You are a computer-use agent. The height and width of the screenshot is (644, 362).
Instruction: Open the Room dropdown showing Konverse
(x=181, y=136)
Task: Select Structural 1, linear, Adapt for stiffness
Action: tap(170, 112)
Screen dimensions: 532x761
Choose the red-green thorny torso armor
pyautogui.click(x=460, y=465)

◇ ◇ ◇ ◇ ◇ ◇ ◇

Exercise objective —
Print exactly, and only, the lines from the line containing "Instruction: Open the" through the final line of the records, both included.

Exercise result —
Instruction: Open the Room dropdown showing Konverse
(x=181, y=136)
Task: Select Structural 1, linear, Adapt for stiffness
Action: tap(170, 112)
Screen dimensions: 532x761
Choose the red-green thorny torso armor
pyautogui.click(x=460, y=465)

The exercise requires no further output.